» **TASK OBJECTIVE**:
Print the lines that run from the line with "Warum gibt es kein Weltbild mehr? (28, 214)" to the line with "Service (47, 2420)", keeping both end lines, exactly as they appear in the entries below, and nothing else.
GIVEN RECORDS: Begin
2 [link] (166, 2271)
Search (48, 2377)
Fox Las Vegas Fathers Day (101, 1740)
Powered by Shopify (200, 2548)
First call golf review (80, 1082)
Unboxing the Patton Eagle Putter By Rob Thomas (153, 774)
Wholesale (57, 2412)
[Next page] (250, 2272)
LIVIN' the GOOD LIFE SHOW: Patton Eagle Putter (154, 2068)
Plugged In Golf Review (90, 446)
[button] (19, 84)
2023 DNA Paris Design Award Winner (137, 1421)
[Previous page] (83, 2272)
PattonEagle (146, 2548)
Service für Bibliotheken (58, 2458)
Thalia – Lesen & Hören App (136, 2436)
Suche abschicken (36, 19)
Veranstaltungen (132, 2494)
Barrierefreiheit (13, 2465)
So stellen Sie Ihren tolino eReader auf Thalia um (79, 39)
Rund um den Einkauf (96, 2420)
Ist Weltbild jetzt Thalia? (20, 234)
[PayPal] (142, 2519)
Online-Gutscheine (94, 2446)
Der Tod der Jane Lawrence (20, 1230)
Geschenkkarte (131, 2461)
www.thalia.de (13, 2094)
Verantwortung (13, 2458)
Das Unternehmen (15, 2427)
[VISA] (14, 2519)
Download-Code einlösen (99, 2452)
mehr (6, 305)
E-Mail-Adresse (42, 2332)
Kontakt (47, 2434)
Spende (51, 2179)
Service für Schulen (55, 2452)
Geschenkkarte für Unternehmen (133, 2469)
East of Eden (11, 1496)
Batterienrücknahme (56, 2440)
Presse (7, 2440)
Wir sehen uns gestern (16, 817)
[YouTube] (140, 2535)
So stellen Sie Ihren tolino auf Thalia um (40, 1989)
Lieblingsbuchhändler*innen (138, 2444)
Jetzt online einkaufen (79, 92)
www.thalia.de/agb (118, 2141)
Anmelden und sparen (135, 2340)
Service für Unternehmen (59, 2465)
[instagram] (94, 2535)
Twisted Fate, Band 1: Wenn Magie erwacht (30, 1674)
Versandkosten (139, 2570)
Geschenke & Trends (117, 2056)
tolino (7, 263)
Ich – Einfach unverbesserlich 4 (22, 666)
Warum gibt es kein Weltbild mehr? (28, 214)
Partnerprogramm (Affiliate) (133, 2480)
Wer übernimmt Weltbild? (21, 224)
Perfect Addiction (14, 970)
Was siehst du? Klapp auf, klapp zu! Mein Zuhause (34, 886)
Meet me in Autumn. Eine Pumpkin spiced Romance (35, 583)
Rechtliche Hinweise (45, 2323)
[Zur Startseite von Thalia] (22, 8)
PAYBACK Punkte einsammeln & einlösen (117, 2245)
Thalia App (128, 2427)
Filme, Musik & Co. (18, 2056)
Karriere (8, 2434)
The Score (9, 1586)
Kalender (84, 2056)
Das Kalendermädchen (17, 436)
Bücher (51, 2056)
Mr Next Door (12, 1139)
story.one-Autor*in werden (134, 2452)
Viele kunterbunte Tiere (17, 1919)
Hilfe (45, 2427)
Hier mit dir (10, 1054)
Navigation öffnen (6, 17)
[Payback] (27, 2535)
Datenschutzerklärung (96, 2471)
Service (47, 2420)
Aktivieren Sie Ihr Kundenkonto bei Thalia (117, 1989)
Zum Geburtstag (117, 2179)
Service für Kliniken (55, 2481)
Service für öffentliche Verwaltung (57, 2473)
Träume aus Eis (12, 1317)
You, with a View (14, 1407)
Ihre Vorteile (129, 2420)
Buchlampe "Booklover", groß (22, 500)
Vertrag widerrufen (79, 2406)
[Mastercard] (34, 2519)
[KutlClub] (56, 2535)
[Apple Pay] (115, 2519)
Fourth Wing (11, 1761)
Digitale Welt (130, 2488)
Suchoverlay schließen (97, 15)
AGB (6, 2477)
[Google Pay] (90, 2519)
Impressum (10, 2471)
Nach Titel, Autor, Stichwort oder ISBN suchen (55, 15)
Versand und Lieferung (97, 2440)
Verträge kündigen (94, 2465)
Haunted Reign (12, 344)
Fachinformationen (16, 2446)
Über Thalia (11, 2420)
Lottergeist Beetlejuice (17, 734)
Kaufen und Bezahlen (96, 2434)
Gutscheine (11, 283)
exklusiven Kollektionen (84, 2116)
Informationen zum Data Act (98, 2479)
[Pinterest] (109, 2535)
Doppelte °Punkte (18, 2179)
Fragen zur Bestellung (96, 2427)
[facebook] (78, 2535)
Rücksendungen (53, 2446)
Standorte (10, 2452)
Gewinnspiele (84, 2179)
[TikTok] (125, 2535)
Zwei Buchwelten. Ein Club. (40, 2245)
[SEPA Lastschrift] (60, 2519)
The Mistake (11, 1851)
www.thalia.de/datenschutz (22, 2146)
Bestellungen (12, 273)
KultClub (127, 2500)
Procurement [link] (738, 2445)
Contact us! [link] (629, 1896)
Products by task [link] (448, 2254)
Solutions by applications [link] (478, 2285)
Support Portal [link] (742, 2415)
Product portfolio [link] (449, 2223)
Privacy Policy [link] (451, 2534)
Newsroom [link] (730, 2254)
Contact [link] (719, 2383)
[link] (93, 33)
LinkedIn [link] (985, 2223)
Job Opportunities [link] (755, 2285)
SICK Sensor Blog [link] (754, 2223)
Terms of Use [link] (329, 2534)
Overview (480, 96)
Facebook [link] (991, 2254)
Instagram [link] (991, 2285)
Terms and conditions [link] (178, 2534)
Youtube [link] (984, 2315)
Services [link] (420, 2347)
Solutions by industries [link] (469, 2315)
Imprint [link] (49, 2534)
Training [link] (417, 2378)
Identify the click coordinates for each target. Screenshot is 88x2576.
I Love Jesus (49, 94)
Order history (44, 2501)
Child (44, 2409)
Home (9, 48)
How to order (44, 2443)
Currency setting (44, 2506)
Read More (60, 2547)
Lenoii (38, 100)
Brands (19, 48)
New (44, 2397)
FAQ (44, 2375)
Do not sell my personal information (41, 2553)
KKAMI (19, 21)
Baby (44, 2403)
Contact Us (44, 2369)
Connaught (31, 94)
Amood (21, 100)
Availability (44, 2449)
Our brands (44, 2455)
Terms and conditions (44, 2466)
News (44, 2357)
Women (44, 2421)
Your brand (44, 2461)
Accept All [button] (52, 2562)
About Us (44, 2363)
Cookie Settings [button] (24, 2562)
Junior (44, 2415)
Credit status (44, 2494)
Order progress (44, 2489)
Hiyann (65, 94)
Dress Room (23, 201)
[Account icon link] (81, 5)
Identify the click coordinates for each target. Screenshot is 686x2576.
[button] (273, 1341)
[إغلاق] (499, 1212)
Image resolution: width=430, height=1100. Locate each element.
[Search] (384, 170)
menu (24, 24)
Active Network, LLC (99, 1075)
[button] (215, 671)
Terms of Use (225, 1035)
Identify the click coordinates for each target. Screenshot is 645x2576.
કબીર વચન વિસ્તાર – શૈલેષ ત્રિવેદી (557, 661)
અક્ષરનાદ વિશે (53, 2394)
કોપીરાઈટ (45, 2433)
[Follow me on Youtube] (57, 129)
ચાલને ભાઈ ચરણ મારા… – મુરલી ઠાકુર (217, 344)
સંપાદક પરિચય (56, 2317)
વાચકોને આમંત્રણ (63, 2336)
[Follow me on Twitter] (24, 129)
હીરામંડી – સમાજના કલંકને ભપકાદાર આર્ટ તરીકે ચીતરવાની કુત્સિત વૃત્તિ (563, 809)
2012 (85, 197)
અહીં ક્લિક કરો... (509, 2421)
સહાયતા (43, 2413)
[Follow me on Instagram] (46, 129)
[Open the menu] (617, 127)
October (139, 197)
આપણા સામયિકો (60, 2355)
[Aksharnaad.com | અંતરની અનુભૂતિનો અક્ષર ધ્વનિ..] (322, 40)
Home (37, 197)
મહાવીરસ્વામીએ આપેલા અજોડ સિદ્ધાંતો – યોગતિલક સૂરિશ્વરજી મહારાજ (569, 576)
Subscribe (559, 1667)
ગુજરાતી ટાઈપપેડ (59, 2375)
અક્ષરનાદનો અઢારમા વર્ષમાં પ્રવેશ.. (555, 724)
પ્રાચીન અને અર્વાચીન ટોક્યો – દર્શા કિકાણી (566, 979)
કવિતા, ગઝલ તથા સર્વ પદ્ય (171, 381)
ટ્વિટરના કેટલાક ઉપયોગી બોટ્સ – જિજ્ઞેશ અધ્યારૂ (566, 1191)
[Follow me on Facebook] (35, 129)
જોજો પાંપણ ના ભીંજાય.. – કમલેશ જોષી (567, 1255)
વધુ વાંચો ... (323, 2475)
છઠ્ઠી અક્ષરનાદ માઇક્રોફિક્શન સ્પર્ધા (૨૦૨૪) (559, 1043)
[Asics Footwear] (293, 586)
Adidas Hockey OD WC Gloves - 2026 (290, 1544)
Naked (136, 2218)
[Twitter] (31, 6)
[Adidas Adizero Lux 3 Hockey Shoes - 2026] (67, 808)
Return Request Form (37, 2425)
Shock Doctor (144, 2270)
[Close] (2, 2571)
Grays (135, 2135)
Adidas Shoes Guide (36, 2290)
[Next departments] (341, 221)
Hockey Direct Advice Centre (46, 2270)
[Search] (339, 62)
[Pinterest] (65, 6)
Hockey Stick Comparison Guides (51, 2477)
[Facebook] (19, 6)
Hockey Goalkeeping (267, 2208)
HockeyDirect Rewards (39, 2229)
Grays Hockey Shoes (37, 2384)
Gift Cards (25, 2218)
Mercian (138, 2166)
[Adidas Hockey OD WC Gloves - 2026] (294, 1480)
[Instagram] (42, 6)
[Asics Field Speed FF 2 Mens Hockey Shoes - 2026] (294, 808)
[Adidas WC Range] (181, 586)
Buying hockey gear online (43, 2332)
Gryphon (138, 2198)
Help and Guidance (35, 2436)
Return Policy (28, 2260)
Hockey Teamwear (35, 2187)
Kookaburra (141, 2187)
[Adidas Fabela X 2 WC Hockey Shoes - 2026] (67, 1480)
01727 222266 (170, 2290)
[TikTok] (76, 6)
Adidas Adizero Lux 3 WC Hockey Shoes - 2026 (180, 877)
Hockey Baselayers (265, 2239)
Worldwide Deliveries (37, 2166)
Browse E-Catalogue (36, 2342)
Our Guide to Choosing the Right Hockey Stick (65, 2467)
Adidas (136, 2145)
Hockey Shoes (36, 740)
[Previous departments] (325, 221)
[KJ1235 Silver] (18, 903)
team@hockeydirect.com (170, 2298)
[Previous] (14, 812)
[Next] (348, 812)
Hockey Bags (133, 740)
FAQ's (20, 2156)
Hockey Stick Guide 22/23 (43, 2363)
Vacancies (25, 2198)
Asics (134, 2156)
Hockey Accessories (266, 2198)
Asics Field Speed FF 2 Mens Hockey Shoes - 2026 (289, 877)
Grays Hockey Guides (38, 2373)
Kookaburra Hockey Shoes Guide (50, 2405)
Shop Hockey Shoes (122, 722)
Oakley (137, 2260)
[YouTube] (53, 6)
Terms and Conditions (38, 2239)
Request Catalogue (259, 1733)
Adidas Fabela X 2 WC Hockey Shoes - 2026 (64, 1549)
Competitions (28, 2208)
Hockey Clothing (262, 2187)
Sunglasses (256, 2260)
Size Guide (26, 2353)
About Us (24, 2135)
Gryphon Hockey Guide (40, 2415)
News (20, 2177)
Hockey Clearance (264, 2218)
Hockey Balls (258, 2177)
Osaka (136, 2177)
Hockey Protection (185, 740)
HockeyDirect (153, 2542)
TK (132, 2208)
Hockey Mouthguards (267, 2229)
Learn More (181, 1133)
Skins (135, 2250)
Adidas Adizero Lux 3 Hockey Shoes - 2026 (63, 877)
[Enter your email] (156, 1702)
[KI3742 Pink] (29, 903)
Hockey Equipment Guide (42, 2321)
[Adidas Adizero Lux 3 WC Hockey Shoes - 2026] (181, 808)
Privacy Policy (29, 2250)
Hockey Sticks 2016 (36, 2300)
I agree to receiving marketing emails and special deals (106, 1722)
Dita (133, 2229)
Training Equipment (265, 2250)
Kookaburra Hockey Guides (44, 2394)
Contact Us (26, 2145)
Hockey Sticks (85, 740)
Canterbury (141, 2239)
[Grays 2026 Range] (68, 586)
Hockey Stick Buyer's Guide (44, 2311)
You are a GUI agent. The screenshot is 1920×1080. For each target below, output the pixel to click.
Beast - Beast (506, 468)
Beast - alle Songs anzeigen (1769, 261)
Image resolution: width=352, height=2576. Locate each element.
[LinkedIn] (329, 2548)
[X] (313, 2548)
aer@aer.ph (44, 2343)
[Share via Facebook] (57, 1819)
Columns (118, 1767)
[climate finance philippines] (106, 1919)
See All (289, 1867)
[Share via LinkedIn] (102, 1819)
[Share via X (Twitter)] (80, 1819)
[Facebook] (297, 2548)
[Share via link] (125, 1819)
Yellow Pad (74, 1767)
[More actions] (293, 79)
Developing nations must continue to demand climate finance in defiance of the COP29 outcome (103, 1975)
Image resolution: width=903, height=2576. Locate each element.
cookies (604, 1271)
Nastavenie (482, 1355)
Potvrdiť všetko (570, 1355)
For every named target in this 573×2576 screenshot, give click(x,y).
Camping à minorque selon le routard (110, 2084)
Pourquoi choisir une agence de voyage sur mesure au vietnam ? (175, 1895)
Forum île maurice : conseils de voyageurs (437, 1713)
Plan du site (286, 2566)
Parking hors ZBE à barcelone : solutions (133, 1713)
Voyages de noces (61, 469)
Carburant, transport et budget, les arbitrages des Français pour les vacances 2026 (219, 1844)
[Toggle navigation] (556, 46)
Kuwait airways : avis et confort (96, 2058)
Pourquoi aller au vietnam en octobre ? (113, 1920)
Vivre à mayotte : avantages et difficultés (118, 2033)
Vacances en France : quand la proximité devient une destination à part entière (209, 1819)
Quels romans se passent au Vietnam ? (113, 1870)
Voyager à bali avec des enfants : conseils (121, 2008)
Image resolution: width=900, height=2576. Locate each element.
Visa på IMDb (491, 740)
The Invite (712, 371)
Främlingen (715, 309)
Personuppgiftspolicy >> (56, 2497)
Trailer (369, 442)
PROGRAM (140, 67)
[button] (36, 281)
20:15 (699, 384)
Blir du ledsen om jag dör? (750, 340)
GIVEN RECORDS: End
» **ANSWER SPACE**:
Warum gibt es kein Weltbild mehr? (28, 214)
Partnerprogramm (Affiliate) (133, 2480)
Wer übernimmt Weltbild? (21, 224)
Perfect Addiction (14, 970)
Was siehst du? Klapp auf, klapp zu! Mein Zuhause (34, 886)
Meet me in Autumn. Eine Pumpkin spiced Romance (35, 583)
Rechtliche Hinweise (45, 2323)
[Zur Startseite von Thalia] (22, 8)
PAYBACK Punkte einsammeln & einlösen (117, 2245)
Thalia App (128, 2427)
Filme, Musik & Co. (18, 2056)
Karriere (8, 2434)
The Score (9, 1586)
Kalender (84, 2056)
Das Kalendermädchen (17, 436)
Bücher (51, 2056)
Mr Next Door (12, 1139)
story.one-Autor*in werden (134, 2452)
Viele kunterbunte Tiere (17, 1919)
Hilfe (45, 2427)
Hier mit dir (10, 1054)
Navigation öffnen (6, 17)
[Payback] (27, 2535)
Datenschutzerklärung (96, 2471)
Service (47, 2420)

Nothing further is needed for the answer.